## PROBLEM
Return every record below exactly as given.

==== TASK MATERIAL

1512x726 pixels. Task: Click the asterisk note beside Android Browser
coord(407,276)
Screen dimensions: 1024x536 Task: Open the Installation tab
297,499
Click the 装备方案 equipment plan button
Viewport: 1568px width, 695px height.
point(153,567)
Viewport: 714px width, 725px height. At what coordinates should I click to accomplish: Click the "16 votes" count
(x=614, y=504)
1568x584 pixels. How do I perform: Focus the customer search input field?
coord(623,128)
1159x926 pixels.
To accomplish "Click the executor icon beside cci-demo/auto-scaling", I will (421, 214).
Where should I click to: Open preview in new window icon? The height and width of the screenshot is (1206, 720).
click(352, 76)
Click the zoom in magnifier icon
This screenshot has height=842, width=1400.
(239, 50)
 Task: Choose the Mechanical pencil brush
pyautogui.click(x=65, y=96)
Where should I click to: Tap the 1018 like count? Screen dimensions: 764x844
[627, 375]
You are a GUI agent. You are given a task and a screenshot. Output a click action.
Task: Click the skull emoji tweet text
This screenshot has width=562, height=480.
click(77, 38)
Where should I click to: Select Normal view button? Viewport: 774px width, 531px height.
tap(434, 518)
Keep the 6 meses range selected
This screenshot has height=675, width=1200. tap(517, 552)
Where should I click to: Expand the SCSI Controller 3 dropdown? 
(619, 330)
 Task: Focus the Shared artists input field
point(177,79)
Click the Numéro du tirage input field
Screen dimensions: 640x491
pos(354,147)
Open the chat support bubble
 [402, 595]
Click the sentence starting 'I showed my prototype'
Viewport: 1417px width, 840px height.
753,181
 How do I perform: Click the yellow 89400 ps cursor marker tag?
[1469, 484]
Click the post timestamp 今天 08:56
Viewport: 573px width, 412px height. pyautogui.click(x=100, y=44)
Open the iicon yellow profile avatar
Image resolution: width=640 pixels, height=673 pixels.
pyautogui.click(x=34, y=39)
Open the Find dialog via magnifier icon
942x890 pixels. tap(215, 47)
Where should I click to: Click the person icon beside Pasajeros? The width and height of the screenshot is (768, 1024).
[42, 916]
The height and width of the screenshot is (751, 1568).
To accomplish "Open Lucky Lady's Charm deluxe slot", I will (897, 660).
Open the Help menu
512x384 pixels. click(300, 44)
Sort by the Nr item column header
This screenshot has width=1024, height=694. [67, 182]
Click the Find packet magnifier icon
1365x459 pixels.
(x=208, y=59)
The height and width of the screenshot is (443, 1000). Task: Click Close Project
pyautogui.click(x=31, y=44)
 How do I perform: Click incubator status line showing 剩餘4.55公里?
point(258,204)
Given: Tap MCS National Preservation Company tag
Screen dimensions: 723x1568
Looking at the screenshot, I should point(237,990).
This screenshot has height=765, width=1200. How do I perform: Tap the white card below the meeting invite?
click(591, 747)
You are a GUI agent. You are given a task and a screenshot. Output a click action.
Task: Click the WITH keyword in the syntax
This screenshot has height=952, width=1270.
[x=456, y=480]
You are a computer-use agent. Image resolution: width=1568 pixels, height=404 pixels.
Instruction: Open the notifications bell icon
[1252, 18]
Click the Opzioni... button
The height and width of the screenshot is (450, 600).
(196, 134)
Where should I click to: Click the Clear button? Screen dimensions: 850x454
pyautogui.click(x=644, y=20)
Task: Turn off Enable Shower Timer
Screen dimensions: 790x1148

========

## TASK SOLUTION
1512x726 pixels. Task: Click the asterisk note beside Android Browser
coord(407,276)
Screen dimensions: 1024x536 Task: Open the Installation tab
297,499
Click the 装备方案 equipment plan button
Viewport: 1568px width, 695px height.
point(153,567)
Viewport: 714px width, 725px height. At what coordinates should I click to accomplish: Click the "16 votes" count
(x=614, y=504)
1568x584 pixels. How do I perform: Focus the customer search input field?
coord(623,128)
1159x926 pixels.
To accomplish "Click the executor icon beside cci-demo/auto-scaling", I will (421, 214).
Where should I click to: Open preview in new window icon? The height and width of the screenshot is (1206, 720).
click(352, 76)
Click the zoom in magnifier icon
This screenshot has height=842, width=1400.
(239, 50)
 Task: Choose the Mechanical pencil brush
pyautogui.click(x=65, y=96)
Where should I click to: Tap the 1018 like count? Screen dimensions: 764x844
[627, 375]
You are a GUI agent. You are given a task and a screenshot. Output a click action.
Task: Click the skull emoji tweet text
This screenshot has width=562, height=480.
click(77, 38)
Where should I click to: Select Normal view button? Viewport: 774px width, 531px height.
tap(434, 518)
Keep the 6 meses range selected
This screenshot has height=675, width=1200. tap(517, 552)
Where should I click to: Expand the SCSI Controller 3 dropdown? 
(619, 330)
 Task: Focus the Shared artists input field
point(177,79)
Click the Numéro du tirage input field
Screen dimensions: 640x491
pos(354,147)
Open the chat support bubble
 [402, 595]
Click the sentence starting 'I showed my prototype'
Viewport: 1417px width, 840px height.
753,181
 How do I perform: Click the yellow 89400 ps cursor marker tag?
[1469, 484]
Click the post timestamp 今天 08:56
Viewport: 573px width, 412px height. pyautogui.click(x=100, y=44)
Open the iicon yellow profile avatar
Image resolution: width=640 pixels, height=673 pixels.
pyautogui.click(x=34, y=39)
Open the Find dialog via magnifier icon
942x890 pixels. tap(215, 47)
Where should I click to: Click the person icon beside Pasajeros? The width and height of the screenshot is (768, 1024).
[42, 916]
The height and width of the screenshot is (751, 1568).
To accomplish "Open Lucky Lady's Charm deluxe slot", I will (897, 660).
Open the Help menu
512x384 pixels. click(300, 44)
Sort by the Nr item column header
This screenshot has width=1024, height=694. [67, 182]
Click the Find packet magnifier icon
1365x459 pixels.
(x=208, y=59)
The height and width of the screenshot is (443, 1000). Task: Click Close Project
pyautogui.click(x=31, y=44)
 How do I perform: Click incubator status line showing 剩餘4.55公里?
point(258,204)
Given: Tap MCS National Preservation Company tag
Screen dimensions: 723x1568
Looking at the screenshot, I should point(237,990).
This screenshot has height=765, width=1200. How do I perform: Tap the white card below the meeting invite?
click(591, 747)
You are a GUI agent. You are given a task and a screenshot. Output a click action.
Task: Click the WITH keyword in the syntax
This screenshot has height=952, width=1270.
[x=456, y=480]
You are a computer-use agent. Image resolution: width=1568 pixels, height=404 pixels.
Instruction: Open the notifications bell icon
[1252, 18]
Click the Opzioni... button
The height and width of the screenshot is (450, 600).
(196, 134)
Where should I click to: Click the Clear button? Screen dimensions: 850x454
pyautogui.click(x=644, y=20)
Task: Turn off Enable Shower Timer
Screen dimensions: 790x1148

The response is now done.